ICER 2012: Day 0 (Workshops)Posted: September 10, 2012
Well, it’s Sunday so it must be New Zealand (or at least it was Sunday yesterday). I attended that rarest of workshops, one where every session was interesting and made me think – a very good sign for the conference to come.
We started with an on-line workshop on Bloom’s taxonomy, classifying exam questions, with Raymond Lister from UTS. One of the best things about this for me was the discussion about the questions where we disagreed: is this application or synthesis? It really made me think about how I write my examinations and how they could be read.
We then segued into a fascinating discussion of neo-Piagetian theory, where we see the development stages that we usually associate with children in adults as they learn new areas of knowledge. In (very rough) detail, we look at whether we have enough working memory to carry out a task and, if not, weird things happen.

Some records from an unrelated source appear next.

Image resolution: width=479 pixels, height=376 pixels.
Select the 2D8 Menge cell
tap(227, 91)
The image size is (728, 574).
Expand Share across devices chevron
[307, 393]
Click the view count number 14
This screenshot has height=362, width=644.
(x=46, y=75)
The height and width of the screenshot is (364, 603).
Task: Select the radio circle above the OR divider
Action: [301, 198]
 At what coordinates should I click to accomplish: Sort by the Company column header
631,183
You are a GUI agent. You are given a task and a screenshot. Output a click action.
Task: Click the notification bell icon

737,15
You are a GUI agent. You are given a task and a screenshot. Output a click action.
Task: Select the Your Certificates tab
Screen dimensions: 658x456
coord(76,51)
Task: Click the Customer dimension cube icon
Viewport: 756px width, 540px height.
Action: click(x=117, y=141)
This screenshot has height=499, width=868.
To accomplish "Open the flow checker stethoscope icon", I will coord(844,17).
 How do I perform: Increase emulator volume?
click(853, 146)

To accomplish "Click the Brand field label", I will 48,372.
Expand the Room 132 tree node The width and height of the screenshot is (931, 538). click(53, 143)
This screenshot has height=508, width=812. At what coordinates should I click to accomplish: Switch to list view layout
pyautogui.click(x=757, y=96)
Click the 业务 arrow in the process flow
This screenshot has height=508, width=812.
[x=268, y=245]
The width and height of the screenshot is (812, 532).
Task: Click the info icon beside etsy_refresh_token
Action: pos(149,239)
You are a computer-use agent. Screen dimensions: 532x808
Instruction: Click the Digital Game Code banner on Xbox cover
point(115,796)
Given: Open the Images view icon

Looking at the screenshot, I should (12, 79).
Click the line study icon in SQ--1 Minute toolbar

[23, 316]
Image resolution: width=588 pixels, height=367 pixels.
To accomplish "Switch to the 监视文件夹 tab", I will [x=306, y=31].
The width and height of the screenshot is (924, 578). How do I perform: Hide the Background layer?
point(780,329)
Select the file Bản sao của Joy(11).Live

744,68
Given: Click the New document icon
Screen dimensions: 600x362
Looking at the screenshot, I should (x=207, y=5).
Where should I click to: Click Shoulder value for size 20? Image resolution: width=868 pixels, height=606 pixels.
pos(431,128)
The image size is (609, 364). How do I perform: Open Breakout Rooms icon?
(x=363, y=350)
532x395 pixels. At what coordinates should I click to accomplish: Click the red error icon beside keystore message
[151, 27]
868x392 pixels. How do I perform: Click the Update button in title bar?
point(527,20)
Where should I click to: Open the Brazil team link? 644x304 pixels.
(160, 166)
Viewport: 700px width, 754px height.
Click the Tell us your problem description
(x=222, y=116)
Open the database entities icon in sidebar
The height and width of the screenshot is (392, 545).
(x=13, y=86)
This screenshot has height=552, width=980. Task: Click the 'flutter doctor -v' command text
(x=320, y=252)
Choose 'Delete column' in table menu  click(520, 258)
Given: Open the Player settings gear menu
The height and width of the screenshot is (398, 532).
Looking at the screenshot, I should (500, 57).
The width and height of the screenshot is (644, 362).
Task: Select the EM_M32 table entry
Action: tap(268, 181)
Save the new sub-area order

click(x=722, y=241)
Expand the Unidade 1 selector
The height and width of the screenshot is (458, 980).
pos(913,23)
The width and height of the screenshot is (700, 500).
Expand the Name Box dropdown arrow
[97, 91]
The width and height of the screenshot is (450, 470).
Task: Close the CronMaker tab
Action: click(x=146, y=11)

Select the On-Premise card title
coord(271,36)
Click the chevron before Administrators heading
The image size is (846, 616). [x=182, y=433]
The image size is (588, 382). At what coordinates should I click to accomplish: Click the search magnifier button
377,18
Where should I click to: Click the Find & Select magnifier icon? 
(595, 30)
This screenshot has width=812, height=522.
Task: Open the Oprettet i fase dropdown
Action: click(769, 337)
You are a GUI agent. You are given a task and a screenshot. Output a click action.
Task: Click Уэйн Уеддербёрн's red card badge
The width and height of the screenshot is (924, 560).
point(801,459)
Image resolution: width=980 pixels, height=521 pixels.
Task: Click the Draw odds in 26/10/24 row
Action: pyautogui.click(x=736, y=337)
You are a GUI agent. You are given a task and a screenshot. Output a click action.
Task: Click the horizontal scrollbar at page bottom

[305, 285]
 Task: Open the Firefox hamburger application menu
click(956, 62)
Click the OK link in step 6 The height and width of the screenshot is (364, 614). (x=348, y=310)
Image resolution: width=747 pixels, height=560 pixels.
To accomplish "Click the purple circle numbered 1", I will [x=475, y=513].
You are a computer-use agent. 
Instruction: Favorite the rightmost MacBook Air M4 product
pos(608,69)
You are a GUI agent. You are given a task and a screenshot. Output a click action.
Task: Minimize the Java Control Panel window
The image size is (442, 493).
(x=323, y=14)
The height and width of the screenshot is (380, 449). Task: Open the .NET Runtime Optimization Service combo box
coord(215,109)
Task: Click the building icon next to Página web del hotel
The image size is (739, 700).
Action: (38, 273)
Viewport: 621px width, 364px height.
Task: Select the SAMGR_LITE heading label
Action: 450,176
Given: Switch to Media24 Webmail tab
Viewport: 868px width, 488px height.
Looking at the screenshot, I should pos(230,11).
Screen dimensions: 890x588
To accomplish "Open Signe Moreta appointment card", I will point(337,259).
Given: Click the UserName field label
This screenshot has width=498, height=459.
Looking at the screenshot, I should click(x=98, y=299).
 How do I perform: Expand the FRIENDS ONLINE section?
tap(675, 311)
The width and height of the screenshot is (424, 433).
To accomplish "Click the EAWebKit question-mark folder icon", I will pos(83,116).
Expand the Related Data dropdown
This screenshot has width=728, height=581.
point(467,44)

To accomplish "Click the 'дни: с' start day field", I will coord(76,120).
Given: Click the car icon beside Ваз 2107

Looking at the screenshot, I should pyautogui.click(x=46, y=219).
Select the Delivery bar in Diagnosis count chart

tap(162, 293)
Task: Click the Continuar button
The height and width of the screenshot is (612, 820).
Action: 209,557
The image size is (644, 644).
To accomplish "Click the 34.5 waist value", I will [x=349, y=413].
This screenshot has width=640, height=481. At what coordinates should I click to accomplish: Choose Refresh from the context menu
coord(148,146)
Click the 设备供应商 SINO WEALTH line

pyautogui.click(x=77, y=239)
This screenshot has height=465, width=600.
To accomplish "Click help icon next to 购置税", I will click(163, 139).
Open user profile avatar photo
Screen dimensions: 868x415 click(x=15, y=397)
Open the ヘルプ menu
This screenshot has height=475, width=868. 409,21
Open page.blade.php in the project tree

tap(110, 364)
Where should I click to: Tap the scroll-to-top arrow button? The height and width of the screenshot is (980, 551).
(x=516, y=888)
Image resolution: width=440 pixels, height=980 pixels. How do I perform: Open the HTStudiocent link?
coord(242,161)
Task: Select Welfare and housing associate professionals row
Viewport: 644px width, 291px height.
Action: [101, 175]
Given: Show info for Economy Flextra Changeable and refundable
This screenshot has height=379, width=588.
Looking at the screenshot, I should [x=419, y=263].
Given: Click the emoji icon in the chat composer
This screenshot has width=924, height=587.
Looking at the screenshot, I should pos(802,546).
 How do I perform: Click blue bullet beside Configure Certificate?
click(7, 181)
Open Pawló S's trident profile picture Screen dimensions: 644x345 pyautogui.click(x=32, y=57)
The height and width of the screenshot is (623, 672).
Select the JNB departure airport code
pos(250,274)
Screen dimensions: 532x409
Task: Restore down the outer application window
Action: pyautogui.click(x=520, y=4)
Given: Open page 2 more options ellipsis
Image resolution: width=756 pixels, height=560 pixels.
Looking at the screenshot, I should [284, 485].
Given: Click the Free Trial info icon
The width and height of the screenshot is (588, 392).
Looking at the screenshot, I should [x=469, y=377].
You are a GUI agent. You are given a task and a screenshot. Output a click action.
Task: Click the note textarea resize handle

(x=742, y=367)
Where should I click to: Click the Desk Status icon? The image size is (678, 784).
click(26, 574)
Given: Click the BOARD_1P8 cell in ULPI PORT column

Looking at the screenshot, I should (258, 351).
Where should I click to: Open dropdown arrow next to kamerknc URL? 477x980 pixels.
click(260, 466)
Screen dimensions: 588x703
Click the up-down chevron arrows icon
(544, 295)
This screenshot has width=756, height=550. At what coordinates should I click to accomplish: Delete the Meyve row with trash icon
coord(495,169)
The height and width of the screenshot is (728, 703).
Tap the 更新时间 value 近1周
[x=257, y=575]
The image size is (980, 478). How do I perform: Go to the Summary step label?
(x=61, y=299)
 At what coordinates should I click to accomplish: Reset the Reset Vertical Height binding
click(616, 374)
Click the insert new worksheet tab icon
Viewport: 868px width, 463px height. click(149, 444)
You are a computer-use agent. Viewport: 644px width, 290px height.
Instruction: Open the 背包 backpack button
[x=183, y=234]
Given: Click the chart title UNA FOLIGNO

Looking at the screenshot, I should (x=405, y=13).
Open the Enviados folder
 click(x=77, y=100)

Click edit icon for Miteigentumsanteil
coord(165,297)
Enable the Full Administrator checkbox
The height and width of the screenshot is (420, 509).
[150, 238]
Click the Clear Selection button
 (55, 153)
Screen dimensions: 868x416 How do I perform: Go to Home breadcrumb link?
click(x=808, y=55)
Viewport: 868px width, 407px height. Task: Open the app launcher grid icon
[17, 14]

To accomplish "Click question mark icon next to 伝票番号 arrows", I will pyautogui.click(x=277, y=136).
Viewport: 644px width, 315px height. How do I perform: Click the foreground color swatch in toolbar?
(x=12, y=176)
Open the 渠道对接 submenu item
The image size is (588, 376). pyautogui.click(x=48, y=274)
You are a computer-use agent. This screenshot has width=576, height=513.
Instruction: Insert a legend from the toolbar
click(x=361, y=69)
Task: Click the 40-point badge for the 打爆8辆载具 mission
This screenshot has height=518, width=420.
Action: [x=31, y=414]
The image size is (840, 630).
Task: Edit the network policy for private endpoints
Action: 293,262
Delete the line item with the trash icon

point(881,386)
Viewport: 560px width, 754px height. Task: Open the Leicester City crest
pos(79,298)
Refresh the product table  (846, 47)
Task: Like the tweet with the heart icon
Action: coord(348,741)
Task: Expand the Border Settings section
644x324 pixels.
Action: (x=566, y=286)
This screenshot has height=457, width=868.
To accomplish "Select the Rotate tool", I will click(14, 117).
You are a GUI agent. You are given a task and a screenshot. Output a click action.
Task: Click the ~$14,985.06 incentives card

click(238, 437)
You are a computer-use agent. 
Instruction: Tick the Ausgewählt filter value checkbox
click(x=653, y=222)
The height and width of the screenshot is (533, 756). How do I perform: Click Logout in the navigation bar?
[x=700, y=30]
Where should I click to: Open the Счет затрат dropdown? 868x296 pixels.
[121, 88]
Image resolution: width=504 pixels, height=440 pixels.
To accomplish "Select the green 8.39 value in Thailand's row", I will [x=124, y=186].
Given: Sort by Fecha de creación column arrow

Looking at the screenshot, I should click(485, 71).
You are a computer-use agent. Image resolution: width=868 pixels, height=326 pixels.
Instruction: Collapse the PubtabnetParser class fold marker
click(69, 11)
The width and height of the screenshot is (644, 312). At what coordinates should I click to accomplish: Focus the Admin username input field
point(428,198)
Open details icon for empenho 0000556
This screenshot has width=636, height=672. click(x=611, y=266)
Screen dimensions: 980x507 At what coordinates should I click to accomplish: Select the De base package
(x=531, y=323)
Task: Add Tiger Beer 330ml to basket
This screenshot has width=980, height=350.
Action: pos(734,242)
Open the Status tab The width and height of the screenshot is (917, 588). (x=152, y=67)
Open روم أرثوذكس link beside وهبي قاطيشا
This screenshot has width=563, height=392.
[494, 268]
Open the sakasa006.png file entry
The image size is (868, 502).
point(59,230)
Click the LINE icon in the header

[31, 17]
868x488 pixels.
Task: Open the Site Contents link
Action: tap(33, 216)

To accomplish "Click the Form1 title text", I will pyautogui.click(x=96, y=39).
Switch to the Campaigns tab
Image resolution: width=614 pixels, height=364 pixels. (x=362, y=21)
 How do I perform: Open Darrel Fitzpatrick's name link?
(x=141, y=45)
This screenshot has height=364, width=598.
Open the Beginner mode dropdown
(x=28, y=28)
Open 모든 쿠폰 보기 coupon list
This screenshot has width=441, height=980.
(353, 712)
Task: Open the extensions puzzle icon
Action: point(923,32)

Students can indulge in some weird behaviours when they don’t understand what’s going on. For example, permutation programming, where they just type semi-randomly until their program compiles or works. Other examples include shotgun debugging and voodoo programming and what these amount to are the student not having a good consistent model of what works and, as a result, they are basically dabbling in a semi-magic approach.
My notes from the session contain this following excerpt:
“Bizarro” novice programmer behaviours are actually normal stages of intellectual development.Accept this and then work with this to find ways of moving students from pre-op, to concrete op, to formal operational. Don’t forget the evaluation. Must scaffold this process!
What this translates to is that the strange things we see are just indications that students having moved to what we would normally associate with an ‘adult’ (formal operational) understanding of the area. This shoots several holes in the old “You’re born a programmer” fallacy. Those students who are more able early may just have moved through the stages more quickly.
There was also an amount of derisive description of folk pedagogy, those theories that arise during pontification in the tea room, with no basis in educational theory or formed from a truly empirical study. Yet these folk pedagogies are very hard to shake and are one of the most frustrating things to deal with if you are in educational research. One “I don’t think so” can apparently ignore the 70 years since Dewey called the classrooms prisons.
The worst thought is that, if we’re not trying to help the students to transition, then maybe the transition to concrete operation is happening despite us instead of because of us, which is a sobering thought.
I thought that Ray Lister finished the session with really good thought regarding why students struggle sometimes:
The problem is not a student’s swimming skill, it’s the strength of the torrent.
As I’ve said before, making hard things easier to understand is part of the job of the educator. Anyone will fail, regardless of their ability, if we make it hard enough for them.